Veggies are also a great way to get your fat on the Keto Diet. Those veggies taste good cooked in butter, roasted or sauteed in avocado oil, coconut oil, lard or ghee. Or you could make a nice cream sauce with any or all of these: cream cheese, cheese, and/or heavy cream.
Dipping veggies in salad dressings or other dipping sauces can also add fat. Olive oil also tastes good on your salad.
Just beware of getting too much fat, if you have plenty of excess weight that needs to come off. Let your body burn the excess fat, instead of the extra dietary fat. Eat just enough that you don’t feel hungry.
A Keto Diet Shopping List-
Here is a simple shopping list for a well-rounded keto diet. It should include lots of fresh produce, and plenty of healthy fats and proteins.
By having a mix of both fresh and frozen produce, you will have what you need for your keto recipes.
Here is a simple guide for when you are at the grocery store wondering what to get. Remember to look at labels and check out the net carbs.
- Eggs: Look for pastured eggs or omega-3 enriched whenever possible
- Fish: Look for the fatty fish like salmon, herring, mackerel, and sardines.
- Meat and poultry: Chicken, Beef, Pork, and Turkey. Choose organic, pasture-raised options whenever possible.
- Shellfish: Shrimp, oysters and scallops are good sources of protein.
- Cheese: All cheeses are good. Stay away from the processed cheese. Don’t be afraid of Cream Cheese.
- Full-fat dairy: Butter, heavy cream, sour cream, or even unsweetened yogurt.
- Fresh or frozen vegetables: Broccoli, cauliflower, greens, mushrooms, peppers, onions and tomatoes.
- Avocados: Try and get a mix of ripe and unripe ones, so that your supply will last.
- Oils: Avocado, coconut, olive oils are great choices.

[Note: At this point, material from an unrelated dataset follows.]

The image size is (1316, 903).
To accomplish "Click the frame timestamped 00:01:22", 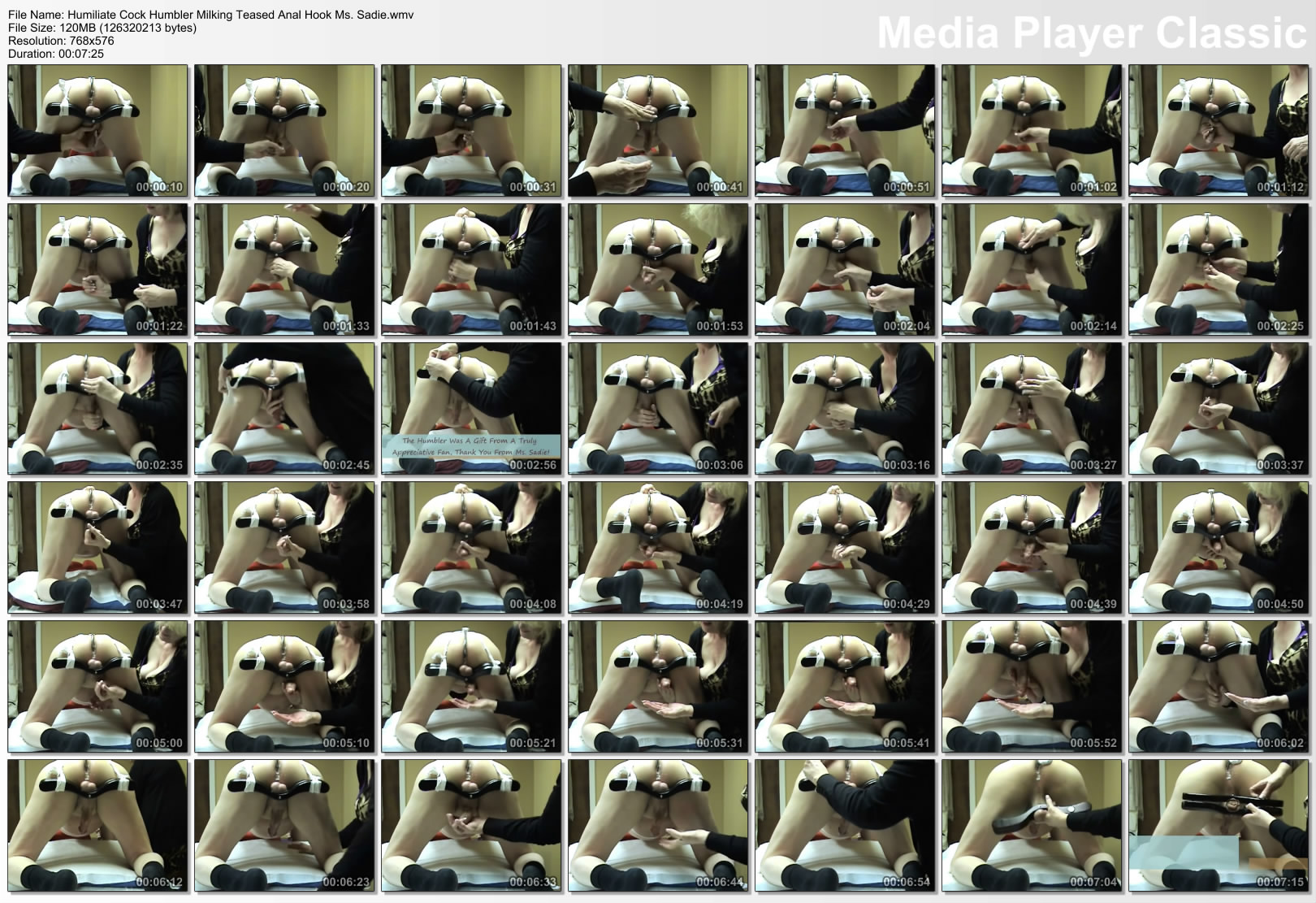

- Nuts: Almonds, Macadamia nuts, pecans, pistachios, and walnuts.
- Nut butters: Almond and peanut butters. No sugar added.
- Seeds: Chia, flax, pumpkin and sunflower seeds.

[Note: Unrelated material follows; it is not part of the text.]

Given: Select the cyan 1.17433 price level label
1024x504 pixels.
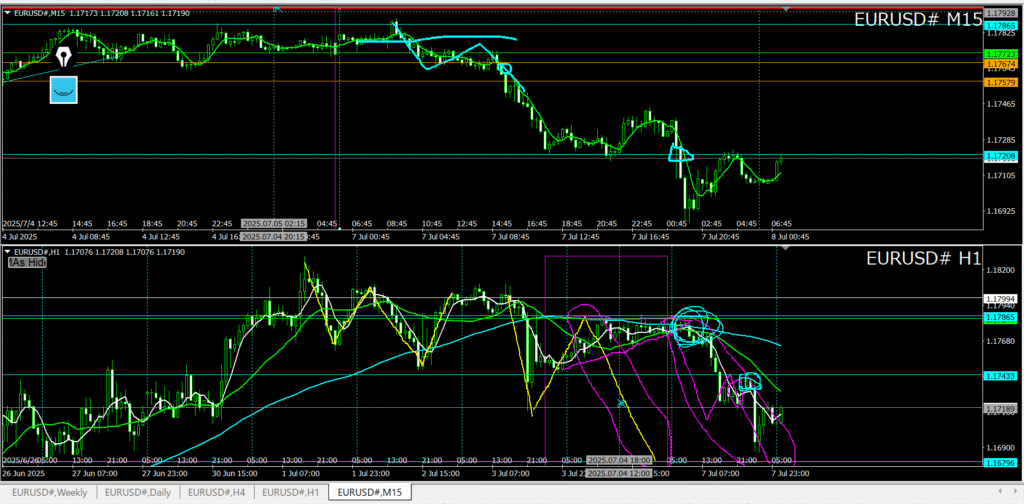Looking at the screenshot, I should 1001,375.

- Fresh or Frozen berries: Blackberries, blueberries, raspberries, and strawberries.
- Condiments: Pepper, pink and sea salt, herbs, garlic, mustard, salsa, olives, vinegar, spices.
Remember to plan your meals ahead of time and get the ingredients needed for those keto meals. And having the list will help you avoid those tempting, unhealthy foods.
A healthy keto diet should consist of around 75% fat, 20% protein, and only 5% carbs per day.
Look to high-fat, low-carb foods like dairy, eggs, meats, low-carb vegetables. Avoid highly processed items and unhealthy fats.
With the popularity of the keto diet, it is easier than ever to find a wide variety of recipes, and ideas online.